What the task requires: Print the lines below exactly as they appear, from the line containing "This screenshot has height=630, width=839." through the line containing "coord(587,669)", both included, and nothing else.

Material:
((

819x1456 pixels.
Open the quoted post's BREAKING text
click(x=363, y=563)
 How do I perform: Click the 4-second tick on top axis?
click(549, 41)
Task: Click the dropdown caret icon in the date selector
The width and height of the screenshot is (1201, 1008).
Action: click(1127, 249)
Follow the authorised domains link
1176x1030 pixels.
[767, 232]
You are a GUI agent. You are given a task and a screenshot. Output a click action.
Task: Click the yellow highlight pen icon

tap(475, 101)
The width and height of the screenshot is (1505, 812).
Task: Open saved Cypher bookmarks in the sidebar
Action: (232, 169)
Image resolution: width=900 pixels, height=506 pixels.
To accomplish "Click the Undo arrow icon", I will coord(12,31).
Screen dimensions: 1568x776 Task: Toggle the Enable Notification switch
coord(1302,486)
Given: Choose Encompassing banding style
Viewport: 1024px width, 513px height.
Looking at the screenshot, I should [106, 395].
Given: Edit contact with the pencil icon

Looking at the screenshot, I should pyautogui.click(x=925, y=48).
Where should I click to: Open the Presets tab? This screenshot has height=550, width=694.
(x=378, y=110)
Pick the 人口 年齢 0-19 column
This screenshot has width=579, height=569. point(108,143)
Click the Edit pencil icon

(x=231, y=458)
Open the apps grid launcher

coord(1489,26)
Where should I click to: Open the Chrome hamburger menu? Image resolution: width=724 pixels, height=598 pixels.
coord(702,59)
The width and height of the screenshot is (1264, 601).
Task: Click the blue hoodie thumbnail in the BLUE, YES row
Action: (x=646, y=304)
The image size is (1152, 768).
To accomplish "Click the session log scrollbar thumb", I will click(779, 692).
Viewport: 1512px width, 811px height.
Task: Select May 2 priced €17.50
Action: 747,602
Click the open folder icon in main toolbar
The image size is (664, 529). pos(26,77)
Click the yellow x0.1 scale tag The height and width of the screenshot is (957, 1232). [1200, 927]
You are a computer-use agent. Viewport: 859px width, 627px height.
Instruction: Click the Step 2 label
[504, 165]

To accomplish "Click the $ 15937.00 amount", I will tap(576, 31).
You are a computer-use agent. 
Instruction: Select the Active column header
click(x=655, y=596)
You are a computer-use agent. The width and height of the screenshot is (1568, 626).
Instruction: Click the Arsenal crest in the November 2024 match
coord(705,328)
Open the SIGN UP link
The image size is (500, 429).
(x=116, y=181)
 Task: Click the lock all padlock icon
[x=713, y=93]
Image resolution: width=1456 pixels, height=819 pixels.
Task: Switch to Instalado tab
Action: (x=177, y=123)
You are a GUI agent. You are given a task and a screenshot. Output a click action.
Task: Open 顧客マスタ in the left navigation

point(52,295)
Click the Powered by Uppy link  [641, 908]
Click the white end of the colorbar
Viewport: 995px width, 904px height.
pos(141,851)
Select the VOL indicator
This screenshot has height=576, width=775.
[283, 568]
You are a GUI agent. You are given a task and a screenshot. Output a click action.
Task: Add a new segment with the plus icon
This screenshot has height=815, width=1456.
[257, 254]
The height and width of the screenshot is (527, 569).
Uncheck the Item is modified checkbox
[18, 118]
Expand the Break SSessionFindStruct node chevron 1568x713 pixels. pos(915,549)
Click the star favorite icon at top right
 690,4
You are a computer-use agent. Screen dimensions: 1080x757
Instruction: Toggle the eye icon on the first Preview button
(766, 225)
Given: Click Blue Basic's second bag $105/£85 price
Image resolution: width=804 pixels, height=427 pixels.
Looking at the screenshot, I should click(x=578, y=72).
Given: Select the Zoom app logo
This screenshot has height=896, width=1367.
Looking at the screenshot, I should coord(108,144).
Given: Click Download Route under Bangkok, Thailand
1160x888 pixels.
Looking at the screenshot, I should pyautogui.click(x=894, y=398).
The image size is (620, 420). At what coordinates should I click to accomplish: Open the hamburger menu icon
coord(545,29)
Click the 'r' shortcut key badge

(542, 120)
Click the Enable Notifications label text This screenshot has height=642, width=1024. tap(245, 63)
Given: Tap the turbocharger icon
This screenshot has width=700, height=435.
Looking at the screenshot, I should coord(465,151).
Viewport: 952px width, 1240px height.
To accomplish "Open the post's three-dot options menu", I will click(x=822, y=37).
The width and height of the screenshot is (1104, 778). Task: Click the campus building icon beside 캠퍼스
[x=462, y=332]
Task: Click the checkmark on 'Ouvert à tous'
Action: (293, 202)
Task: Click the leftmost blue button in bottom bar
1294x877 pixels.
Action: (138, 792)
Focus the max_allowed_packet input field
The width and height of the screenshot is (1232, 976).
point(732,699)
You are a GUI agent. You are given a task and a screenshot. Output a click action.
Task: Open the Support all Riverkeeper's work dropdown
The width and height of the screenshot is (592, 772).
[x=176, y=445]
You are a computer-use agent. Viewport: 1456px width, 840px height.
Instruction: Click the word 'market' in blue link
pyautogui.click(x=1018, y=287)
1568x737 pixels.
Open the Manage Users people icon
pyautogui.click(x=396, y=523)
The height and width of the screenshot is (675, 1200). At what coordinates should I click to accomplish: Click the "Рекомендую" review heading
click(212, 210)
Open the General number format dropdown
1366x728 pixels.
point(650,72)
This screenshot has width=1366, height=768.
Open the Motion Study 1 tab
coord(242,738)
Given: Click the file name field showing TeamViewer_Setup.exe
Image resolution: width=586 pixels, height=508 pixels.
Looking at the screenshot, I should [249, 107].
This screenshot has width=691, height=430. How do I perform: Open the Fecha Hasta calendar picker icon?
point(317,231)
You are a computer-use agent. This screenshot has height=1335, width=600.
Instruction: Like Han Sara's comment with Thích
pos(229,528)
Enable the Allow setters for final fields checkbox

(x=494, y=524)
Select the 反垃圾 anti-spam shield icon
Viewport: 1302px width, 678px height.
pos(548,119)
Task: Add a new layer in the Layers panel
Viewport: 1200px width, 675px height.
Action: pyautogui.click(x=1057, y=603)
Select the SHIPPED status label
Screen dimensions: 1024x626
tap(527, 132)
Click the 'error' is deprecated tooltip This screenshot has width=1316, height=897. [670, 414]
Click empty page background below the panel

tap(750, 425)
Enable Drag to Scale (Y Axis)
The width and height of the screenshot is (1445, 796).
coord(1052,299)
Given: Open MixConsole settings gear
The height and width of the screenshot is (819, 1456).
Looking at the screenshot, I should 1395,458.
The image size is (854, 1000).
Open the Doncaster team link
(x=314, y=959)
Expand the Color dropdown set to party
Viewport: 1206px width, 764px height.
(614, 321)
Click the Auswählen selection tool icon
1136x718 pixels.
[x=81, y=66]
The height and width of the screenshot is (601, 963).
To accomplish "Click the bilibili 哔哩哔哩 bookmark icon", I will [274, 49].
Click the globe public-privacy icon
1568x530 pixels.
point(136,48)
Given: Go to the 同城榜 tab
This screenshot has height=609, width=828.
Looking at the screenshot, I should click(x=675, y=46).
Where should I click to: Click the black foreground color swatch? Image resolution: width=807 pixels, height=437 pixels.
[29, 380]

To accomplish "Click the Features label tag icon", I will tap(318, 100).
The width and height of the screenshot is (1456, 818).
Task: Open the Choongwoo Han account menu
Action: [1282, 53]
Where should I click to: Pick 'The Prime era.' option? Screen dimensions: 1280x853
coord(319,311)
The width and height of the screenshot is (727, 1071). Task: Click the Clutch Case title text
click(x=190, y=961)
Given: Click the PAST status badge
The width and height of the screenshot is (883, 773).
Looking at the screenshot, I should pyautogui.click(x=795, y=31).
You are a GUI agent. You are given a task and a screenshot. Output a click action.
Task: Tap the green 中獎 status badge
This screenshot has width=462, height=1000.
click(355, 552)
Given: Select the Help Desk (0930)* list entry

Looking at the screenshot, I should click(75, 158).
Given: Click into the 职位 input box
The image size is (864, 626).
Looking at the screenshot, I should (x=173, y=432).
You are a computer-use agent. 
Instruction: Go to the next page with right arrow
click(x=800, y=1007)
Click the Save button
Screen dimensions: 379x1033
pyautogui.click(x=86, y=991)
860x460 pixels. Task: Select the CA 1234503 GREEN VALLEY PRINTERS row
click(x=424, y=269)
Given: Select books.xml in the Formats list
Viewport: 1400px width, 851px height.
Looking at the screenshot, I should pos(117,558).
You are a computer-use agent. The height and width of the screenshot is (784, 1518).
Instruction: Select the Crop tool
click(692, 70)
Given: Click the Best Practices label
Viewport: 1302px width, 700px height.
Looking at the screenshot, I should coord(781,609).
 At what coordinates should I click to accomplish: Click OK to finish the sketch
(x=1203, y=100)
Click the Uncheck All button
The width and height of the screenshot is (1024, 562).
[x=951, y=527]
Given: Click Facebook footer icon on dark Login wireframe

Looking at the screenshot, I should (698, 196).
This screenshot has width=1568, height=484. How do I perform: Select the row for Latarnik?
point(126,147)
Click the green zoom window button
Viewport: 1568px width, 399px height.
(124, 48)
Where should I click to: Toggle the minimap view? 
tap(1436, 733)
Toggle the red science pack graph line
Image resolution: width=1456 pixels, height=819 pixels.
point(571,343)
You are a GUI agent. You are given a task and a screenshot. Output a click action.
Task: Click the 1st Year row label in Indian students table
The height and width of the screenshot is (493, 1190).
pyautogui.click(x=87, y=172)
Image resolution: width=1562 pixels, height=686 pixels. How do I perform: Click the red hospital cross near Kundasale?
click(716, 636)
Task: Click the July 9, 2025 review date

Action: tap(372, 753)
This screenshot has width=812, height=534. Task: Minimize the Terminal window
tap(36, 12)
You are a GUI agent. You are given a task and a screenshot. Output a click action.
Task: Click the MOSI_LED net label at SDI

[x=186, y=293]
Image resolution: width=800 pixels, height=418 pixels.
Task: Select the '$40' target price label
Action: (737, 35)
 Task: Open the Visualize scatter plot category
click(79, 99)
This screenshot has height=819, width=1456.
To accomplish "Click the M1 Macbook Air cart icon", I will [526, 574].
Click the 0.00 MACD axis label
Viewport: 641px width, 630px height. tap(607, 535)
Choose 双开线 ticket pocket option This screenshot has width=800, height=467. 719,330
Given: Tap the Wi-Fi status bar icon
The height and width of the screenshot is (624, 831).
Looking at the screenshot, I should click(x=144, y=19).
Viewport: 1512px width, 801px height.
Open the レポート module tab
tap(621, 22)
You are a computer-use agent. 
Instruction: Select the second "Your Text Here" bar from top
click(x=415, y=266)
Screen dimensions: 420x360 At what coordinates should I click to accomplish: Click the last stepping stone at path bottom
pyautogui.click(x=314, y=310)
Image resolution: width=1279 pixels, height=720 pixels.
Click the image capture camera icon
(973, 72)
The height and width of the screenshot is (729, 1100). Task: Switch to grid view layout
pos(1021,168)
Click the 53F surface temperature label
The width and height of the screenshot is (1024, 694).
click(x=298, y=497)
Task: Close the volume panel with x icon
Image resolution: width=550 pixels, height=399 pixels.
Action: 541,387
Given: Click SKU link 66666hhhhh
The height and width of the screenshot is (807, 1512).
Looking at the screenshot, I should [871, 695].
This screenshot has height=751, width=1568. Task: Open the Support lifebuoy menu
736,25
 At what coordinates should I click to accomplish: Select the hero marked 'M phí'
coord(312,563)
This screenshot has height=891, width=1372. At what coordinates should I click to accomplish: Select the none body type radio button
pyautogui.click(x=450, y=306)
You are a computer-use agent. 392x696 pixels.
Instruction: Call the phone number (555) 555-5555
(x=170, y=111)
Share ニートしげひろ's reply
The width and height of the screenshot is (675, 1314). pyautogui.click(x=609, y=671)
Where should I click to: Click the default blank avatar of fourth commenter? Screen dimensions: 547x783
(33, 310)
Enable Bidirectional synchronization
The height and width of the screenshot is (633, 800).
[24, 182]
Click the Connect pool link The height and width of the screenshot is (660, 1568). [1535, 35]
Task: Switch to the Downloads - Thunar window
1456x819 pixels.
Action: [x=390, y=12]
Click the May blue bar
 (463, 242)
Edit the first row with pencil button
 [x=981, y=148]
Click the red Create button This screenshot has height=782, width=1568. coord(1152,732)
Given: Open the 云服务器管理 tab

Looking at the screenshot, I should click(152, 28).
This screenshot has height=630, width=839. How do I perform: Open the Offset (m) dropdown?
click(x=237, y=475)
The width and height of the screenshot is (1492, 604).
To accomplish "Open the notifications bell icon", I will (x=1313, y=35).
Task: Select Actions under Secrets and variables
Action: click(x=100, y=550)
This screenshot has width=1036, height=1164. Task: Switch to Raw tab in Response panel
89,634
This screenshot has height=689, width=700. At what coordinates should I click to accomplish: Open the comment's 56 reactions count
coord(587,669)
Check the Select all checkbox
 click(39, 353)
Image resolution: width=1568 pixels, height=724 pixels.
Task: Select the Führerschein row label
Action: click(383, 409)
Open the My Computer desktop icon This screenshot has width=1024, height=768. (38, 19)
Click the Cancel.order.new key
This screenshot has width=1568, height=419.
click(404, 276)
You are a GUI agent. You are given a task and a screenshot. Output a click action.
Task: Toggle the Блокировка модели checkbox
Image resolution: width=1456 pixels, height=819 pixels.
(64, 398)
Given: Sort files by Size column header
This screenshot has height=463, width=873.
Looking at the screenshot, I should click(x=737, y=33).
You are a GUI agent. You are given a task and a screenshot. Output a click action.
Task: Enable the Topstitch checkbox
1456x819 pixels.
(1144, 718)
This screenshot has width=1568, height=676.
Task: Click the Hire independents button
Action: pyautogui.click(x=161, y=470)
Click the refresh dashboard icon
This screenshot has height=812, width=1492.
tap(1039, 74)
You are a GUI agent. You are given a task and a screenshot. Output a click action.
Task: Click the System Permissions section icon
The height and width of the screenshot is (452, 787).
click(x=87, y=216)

))

Task solution:
This screenshot has height=630, width=839. How do I perform: Open the Offset (m) dropdown?
click(x=237, y=475)
The width and height of the screenshot is (1492, 604).
To accomplish "Open the notifications bell icon", I will (x=1313, y=35).
Task: Select Actions under Secrets and variables
Action: click(x=100, y=550)
This screenshot has width=1036, height=1164. Task: Switch to Raw tab in Response panel
89,634
This screenshot has height=689, width=700. At what coordinates should I click to accomplish: Open the comment's 56 reactions count
coord(587,669)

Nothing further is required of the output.